▶ _Activity_: Put this sentence from the meningitis outbreak report below into Spanish: "Nationally, at least 560 people have been sickened and 36 have died in the outbreak."

▶ _Document extract_:
........
Tennessee Health Commissioner John Dreyzehner said Thursday that, since Thanksgiving, officials have identified 22 new cases of these localized infections and one case of meningitis without such an infection.
Dreyzehner said the infections are under the skin, so patients do not see them. Symptoms include increased pain at the injection site, numbness and possible loss of bowel and bladder control.
Nationally, at least 560 people have been sickened and 36 have died in the outbreak. Thirteen deaths were in Tennessee.
– Associated Press

Meningitis victims may inspect plant

– Victims of a meningitis outbreak tied to a Massachusetts compounding pharmacy will likely be allowed to do an exhaustive inspection of the facility, a federal judge said Thursday.

U.S. Magistrate Judge Jennifer Boal said she is inclined to allow the inspection by experts and lawyers for more than a dozen victims who filed lawsuits in Massachusetts against the New England Compounding Center.

The plaintiffs allege that they contracted fungal meningitis from contaminated steroid injections made by NECC. Health officials say 36 people have died and more than 500 others have been sickened nationwide.
........
▶ _Source data_:
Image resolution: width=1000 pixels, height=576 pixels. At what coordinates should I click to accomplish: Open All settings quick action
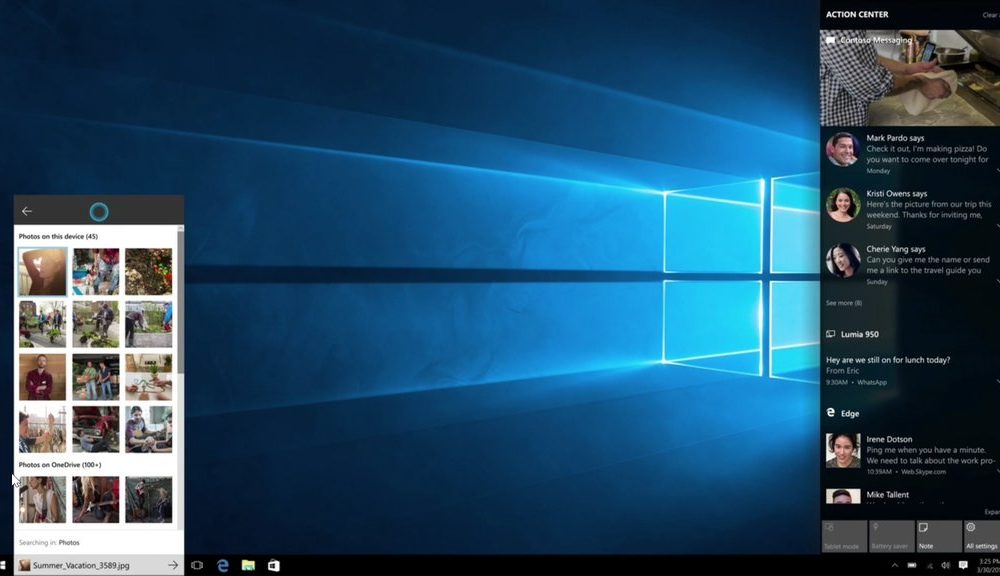coord(982,536)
........
▶ _Task output_: A nivel nacional, al menos 560 personas se han enfermado y 36 han muerto en el brote.